Your tasks:
a) In the word blog, condense the paragraph beginning "I can come up with several reasons" into a bulleted list that keeps its main points.
b) Carry the word blog on from its final line.

Text passage:
Spot the frippet: mastic.

Where will you find mastic?
Well, apart from hardware stores, and around baths and windows, you'll mostly find mastic in the magically marvellous mastic tree.

It's only usually only a small bush, is Pistacia lentiscus, but it's a tough old thing all the same. It grows all round the Mediterranean and Middle East and in Mexico and the Canary Islands.

But of all the places where it grows the most special is the Greek island of Chios, because it is only there that the mastic tree weeps when its bark is cut.

And what does it weep? Well, mastic, of course.

Mastic is thought to be mentioned in the Bible as bakha, a word probably derived from the Hebrew word for weeping.

(Ah yes, you will think, that's because of the tears of mastic that fall from the tree when it is cut. But the truth is stranger still, because if you walk over a mastic tree and break its branches then the tree makes a pathetic weeping noise. How weird is that?)
The mastic itself:

 is used in cakes, alcoholic drinks, cakes, ice cream, bread, soups, meat and cheese. It's part of Holy Oil, toothpaste, skin cream and perfume.

Mastic has been used as chewing gum for at least 2,400 years.

And what do you do with chewing gum?

Yes, that's right. You masticate it, of course.

Spot the Frippet: mastic. The word mastic derives either from either the Greek verb mastichein, to gnash the teeth, or  the other Greek word massein to chew.

Sunday 25 May 2014

Sunday Rest: sinusoidal. Word Not To Use Today.

It's often quite easy to guess what words mean.

Take the horrible word sinusoidal, for instance. It clearly means to do with the sinuses.

The only trouble with that is that actually the horrible word sinusoidal has nothing at all to do with the sinuses.

If you're a mathematician or a physicist you'll already know that something sinusoidal follows a path that looks like this:

File:Simple sine wave.svg

That's a sine wave. They're important, but if you're not a mathematician or a physicist then you probably aren't aware of bumping into them much.

Fortunately that means that very nearly all of us have no reason whatsoever to use the word sinusoidal.

So let's all give thanks for that.

Word Not To Use Today: sinusoidal. This word comes from the Latin word sinus, a bend.

Saturday 24 May 2014

Saturday Rave: Tom He Was A Piper's Son.

Tom, he was a piper's son
He learned to play when he was young,
But all the tune that he could play
Was over the hills and far away.
Over the hills and a great way off
The wind shall blow my top-knot off.

Why is it that some verses burrow through your skin straight to your heart and never quite let you go?

I can come up with several reasons why this one got hold of me from an early age: first, because I wanted very much to know exactly what sort of a pipe Tom played; second, because I couldn't imagine how anyone could only ever learn to play one tune (and that really quite a hard one); third, the faint worry that my hair might be torn off my head on a really windy day; and, fourthly and most importantly, there's that refrain, over the hills and far away.

Oh, how I longed as a child to go over the hills and far away.

I wasn't the only one to fall under its spell in that way, either. Tom He Was A Piper's Son was used as an army recruiting song at the beginning of the 1700s, when many young men were lured over the hills and far away to fight for the Duke of Marlborough.

I expect they went with merry hearts.

No one was very interested in how they came back. So there aren't many songs about that.

Word To Use Today: pipe. This word comes from the Old English pīpe, and before that from the Latin pīpāre, to chirp.

Source records:
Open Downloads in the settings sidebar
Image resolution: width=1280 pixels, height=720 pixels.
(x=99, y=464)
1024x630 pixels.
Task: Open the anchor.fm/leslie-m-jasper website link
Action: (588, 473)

Answers to the tasks:
a)
- Wanting to know exactly what sort of pipe Tom played
- Being unable to imagine how anyone could only ever learn one tune, and quite a hard one at that
- A faint worry that a really windy day might tear one's hair off
- Most importantly, the refrain "over the hills and far away"

b)
Friday 23 May 2014

Word To Use Today: mistigris.


There are some words that are worth cherishing entirely for their decorative purposes.

Mistigris, for example.

Jack of Clubs by casino - Jack of Clubs

Mistigris is a French word, and even though it's been around in English since the 1800s you still say it in the French way: MISTiGREE.

Why do I like it so much? I think it's because it sounds like a mixture of mist, mystery, and ambergris (which, although it comes from sperm whales, is said to smell lovely).

A mistigris is a blank card or joker - a wild card - a totally random piece of good luck that makes your hand more powerful. 

You'll find a mistigris in one form of poker, and mistigris can also be used as the name of the game in which a mistigris is used.

I started off by saying that the word mistigris is of decorative value, but it strikes me that saying mistigris is a lot quicker than saying a totally random piece of good luck that makes your hand more powerful.

So perhaps we should start using the word mistigris more often.

Word To Use Today: mistigris. This word is French, from the Old French mistigouri, and means pussycat or jack of clubs.

I'm afraid, though, that the connection between pussycats and jacks of clubs escapes me.

Thursday 22 May 2014

Hit or Miss: a rant.

The educational top dogs have been getting outraged again.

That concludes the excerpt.